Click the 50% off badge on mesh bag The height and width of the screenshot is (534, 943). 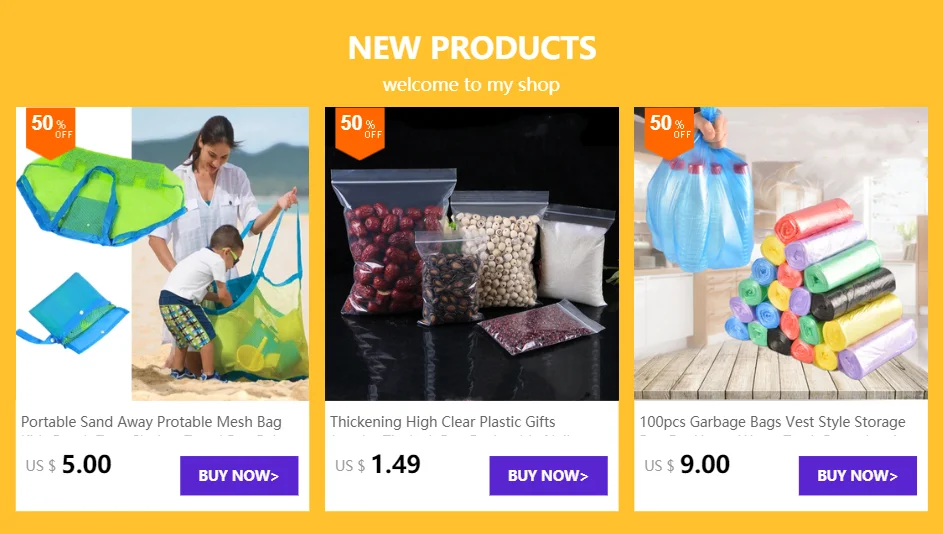51,132
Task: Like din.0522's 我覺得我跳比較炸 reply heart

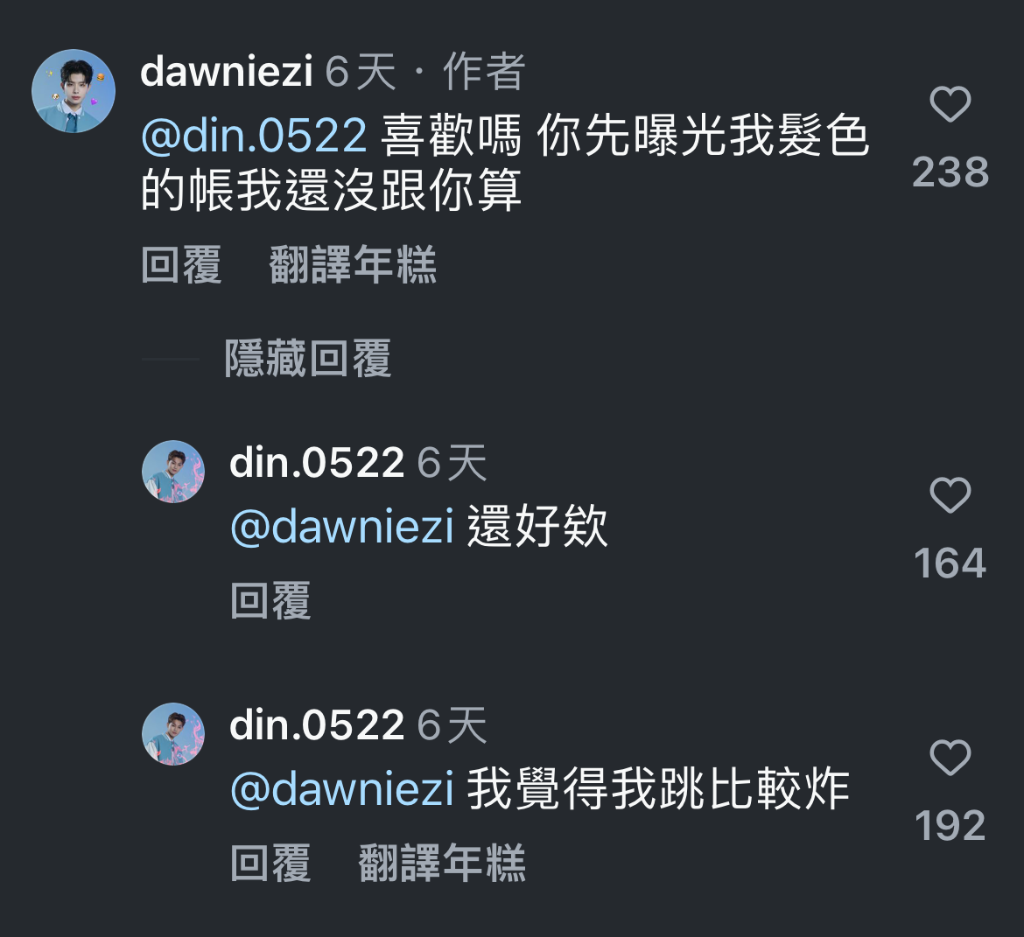Action: point(950,757)
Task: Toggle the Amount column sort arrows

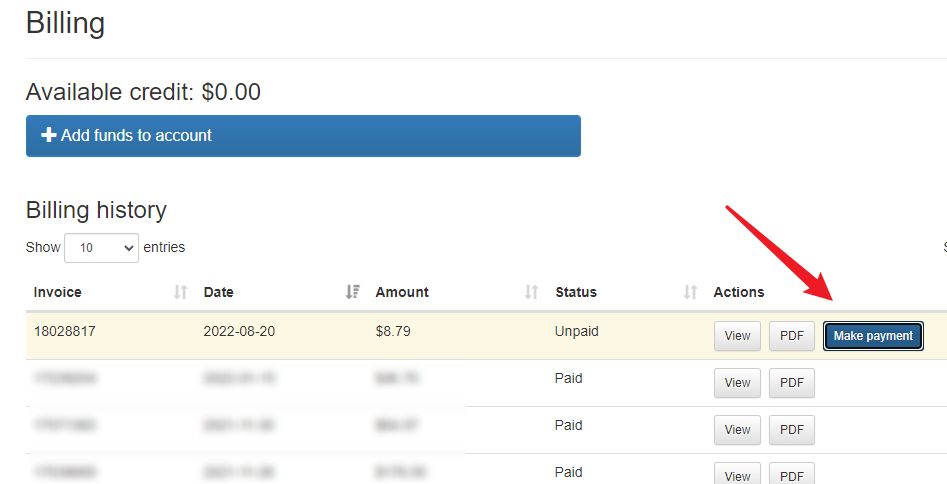Action: (x=531, y=292)
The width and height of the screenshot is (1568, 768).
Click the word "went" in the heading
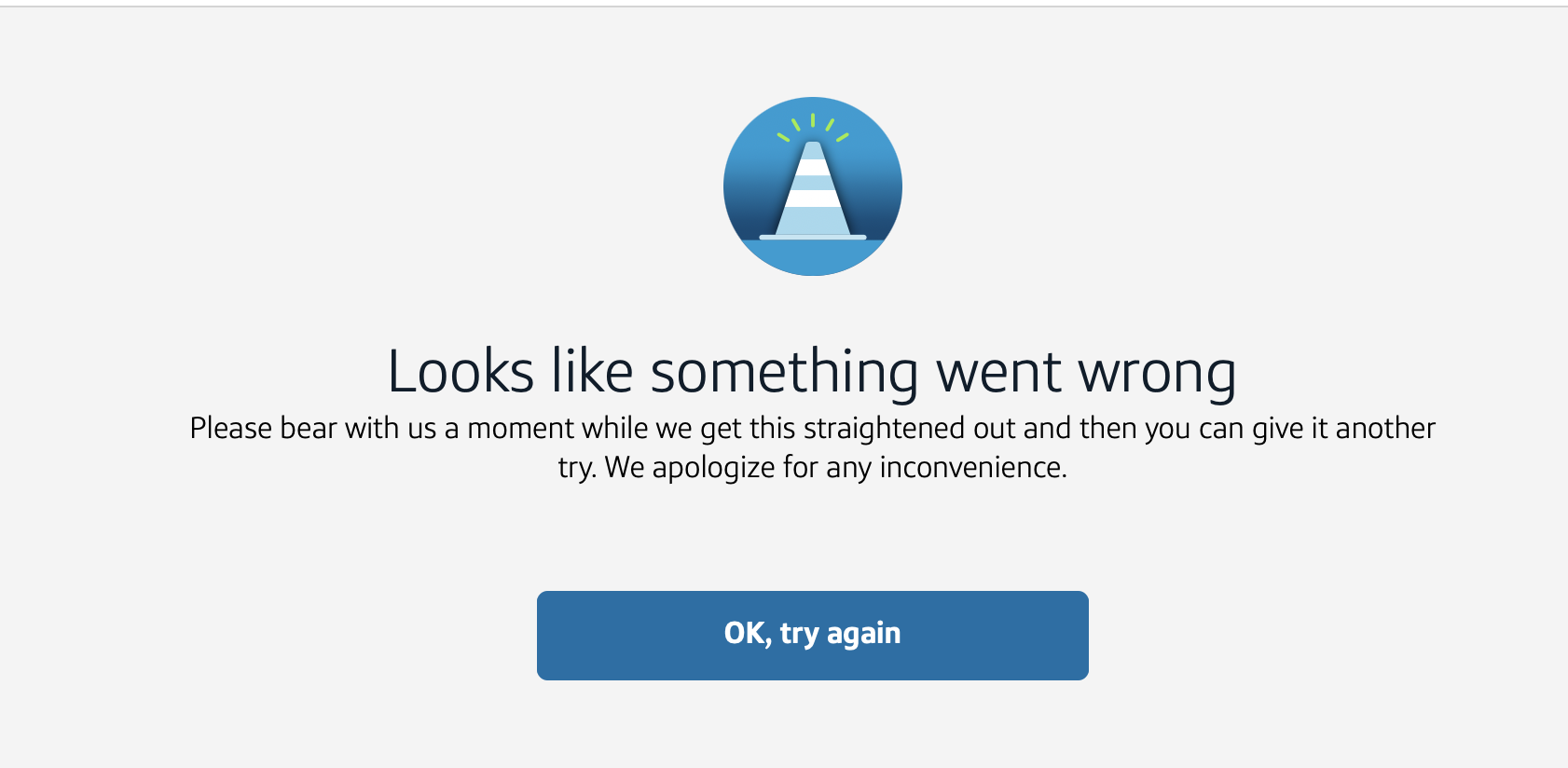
************
◆ Aim of the task ◆
Leaving every picture out, write out exactly the lines from the one that holds "The width and" through the end of the listing, both included.

◆ Solution for this problem ◆
The width and height of the screenshot is (1568, 768).
Click the word "went" in the heading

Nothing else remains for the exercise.